Compensation board needed to ensure Marawi rehab – solon

Maranaos displaced by the 2017 Marawi siege stage rally. STORY: Compensation board needed to ensure Marawi rehab – solon

Maranaos who were displaced during the 2017 Marawi siege and members of civil society groups staged a rally on May 23, 2022, to call on the government to speed up the release of compensation so they can rebuild their homes. (File photo by DIVINA M. SUSON / Inquirer Mindanao)

MANILA, Philippines — President Ferdinand Marcos Jr. should establish the Marawi Compensation Board immediately to ensure that the rehabilitation of the war-torn city would continue.

Lanao del Sur 1st District Rep.
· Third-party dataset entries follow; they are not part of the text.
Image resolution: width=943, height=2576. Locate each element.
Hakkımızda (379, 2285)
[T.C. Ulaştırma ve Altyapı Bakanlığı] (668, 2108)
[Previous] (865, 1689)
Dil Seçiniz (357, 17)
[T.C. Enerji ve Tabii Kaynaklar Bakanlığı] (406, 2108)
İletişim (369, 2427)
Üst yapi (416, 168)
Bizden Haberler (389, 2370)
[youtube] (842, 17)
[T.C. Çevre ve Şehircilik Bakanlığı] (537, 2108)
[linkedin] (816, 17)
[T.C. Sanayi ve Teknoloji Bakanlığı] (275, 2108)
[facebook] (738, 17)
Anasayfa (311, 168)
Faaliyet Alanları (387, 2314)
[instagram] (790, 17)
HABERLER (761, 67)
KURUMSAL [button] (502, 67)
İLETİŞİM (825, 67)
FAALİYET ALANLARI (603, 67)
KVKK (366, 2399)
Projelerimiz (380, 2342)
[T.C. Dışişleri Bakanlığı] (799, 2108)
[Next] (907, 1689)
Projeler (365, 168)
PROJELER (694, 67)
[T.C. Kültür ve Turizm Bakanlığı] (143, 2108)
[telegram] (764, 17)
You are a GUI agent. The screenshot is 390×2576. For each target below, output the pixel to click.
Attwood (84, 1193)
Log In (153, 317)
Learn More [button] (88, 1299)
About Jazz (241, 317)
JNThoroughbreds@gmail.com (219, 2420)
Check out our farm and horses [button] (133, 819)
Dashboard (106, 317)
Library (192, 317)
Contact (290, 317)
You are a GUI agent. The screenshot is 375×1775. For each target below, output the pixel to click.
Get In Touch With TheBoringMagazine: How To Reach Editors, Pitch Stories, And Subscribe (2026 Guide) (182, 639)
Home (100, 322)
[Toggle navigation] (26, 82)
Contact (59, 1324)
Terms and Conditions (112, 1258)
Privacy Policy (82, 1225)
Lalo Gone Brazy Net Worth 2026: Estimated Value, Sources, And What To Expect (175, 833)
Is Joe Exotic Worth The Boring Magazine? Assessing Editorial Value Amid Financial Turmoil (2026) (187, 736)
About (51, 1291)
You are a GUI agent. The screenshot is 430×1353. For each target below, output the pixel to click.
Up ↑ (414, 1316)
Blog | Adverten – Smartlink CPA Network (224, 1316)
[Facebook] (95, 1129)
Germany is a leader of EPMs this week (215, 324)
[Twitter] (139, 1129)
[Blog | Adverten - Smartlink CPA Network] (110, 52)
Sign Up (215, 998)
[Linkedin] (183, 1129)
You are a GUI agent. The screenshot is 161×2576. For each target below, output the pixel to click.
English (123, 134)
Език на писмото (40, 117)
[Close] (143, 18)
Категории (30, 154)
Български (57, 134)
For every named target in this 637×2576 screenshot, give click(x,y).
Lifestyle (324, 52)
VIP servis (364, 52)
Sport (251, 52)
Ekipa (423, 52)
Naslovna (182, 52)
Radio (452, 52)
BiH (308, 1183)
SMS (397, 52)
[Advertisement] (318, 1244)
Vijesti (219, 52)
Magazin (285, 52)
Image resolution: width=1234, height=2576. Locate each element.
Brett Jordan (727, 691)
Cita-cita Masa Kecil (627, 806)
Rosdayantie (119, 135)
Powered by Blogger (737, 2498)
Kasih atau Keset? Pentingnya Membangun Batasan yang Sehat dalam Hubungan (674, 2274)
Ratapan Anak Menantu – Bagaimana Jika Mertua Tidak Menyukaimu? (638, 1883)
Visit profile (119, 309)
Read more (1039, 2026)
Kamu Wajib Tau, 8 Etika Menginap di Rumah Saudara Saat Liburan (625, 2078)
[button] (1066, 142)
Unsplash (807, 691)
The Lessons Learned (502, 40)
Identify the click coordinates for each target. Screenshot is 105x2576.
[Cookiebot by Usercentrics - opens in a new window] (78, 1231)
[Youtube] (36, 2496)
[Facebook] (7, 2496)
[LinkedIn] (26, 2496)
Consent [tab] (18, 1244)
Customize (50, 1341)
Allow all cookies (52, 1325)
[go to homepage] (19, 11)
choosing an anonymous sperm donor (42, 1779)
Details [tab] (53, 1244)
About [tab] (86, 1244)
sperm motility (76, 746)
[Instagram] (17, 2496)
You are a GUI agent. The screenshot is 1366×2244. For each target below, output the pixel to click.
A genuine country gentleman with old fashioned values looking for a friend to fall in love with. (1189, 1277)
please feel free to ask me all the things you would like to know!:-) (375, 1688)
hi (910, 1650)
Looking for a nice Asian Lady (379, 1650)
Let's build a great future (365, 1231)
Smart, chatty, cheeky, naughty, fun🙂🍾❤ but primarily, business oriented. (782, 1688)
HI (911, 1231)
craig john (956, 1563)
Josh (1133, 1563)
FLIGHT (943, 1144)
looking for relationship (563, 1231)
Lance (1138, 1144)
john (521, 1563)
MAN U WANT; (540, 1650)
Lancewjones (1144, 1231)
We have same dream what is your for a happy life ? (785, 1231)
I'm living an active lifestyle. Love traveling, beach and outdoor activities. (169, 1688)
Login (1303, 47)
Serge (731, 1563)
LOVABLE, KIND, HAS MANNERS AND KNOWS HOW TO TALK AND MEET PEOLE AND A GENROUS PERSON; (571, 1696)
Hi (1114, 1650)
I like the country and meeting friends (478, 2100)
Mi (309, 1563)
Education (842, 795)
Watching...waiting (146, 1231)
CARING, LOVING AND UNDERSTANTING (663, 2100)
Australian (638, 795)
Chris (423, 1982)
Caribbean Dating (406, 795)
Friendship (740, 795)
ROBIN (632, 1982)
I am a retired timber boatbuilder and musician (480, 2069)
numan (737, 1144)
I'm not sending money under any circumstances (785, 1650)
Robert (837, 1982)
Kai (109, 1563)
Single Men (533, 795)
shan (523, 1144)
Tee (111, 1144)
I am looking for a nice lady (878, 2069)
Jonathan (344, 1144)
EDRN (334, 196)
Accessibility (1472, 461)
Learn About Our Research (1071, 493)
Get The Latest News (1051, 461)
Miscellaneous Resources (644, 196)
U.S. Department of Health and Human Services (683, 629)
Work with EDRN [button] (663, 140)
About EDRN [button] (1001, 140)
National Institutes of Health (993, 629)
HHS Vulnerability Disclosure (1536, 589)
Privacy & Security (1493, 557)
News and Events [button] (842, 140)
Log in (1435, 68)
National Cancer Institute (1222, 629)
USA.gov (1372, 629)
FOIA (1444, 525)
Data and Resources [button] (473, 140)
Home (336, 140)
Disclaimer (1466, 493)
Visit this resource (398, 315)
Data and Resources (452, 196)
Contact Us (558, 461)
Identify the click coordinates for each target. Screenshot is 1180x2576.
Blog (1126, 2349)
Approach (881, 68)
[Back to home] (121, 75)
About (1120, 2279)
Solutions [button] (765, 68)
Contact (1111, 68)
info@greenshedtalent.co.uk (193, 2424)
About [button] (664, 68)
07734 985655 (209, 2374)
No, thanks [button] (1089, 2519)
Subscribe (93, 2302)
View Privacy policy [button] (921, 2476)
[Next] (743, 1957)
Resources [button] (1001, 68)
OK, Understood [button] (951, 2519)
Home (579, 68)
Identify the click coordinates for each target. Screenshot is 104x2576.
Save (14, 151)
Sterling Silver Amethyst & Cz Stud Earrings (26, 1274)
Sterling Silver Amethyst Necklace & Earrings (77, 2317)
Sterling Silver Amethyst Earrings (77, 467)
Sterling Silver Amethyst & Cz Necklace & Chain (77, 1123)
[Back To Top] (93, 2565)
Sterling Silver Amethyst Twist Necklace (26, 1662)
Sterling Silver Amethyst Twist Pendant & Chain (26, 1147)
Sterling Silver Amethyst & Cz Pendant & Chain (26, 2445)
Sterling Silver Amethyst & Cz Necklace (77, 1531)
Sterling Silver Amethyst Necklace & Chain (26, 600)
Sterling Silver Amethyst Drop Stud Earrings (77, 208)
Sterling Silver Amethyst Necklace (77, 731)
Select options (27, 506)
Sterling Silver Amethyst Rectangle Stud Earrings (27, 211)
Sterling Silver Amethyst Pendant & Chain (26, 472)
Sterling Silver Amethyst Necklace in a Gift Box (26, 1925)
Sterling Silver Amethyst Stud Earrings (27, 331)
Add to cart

Zia Alonto Adiong presented the idea in a privilege speech during Monday’s session of the House of Representatives.

Creating the board, Adiong said, would be crucial, being a requirement before the Marawi Siege Compensation Act of 2022 (Republic Act No. 11696) could be implemented.

According to Adiong, the law states that board members are required to have “a strong understanding of the compensation as a result of rights recognition — both under Philippine law and international law.”

All of the nine members of the board should be appointed by the president.

“On this note, we respectfully appeal to the president to consider the immediate constitution of the Marawi Compensation Board, and the appointment of its nine members, in accordance with the qualifications laid out in the Marawi Compensation Act,” Adiong said.

He added explained that, since the start of the rehabilitation of Marawi, residents had been requesting for a reclassification of lands to their rightful owners or communities that had been in Marawi City for several generations.

“While we acknowledge the ongoing efforts of the Department of Agrarian Reform towards the distribution of lands in Camp Keithley to identified farmer-beneficiaries in the area, there is also a need to account for traditions and cultural sensibilities that are distinct to the people of Marawi City and their relationship to land,” Adiong said.

Over the years, there have been stories about Marawi residents who left their houses, having lost their rights to their land when the Islamic State sympathizers of the Maute Group laid siege to  the city in May 2017.

In July 2021, the Philippine Daily Inquirer ran a story about a group of Marawi residents who decried the government’s decision to allegedly “sequester” at least 16 hectares of land in four villages inside ground zero without their consent.

Lawyer Ibrahim Mimbalawag, a Marawi resident and one of the affected landowners, said in the report that several residents could not return to their villages as the National Housing Authority (NHA) and the city government had allocated the area for infrastructure projects to rehabilitate the country’s lone Islamic city.

Former President Rodrigo Duterte blamed this issue as the reason for the slow rehabilitation of Marawi. The city was cleaned up by military units by October 2017, but a lot of displaced residents have not returned to the city.

Adiong meanwhile appealed to President Marcos to consider the plight of the people in Marawi.

“Land is central to the rehabilitation and recovery of Marawi City, and Task Force Bangon Marawi in its latest report, particularly in the section regarding harmonization of land records, recognizes just as much. Marawi City’s total land area nearly covers 9,000 hectares – more than two-thirds of which has been classified as a military reservation since the Americans built their first camp in the area during the 1900s,” he said.

“Along with the legal implications, we humbly appeal to the president to consider the lived realities of the Meranao people as the executive branch pursues the continued reclassification and redistribution of lands in Marawi City,” he added.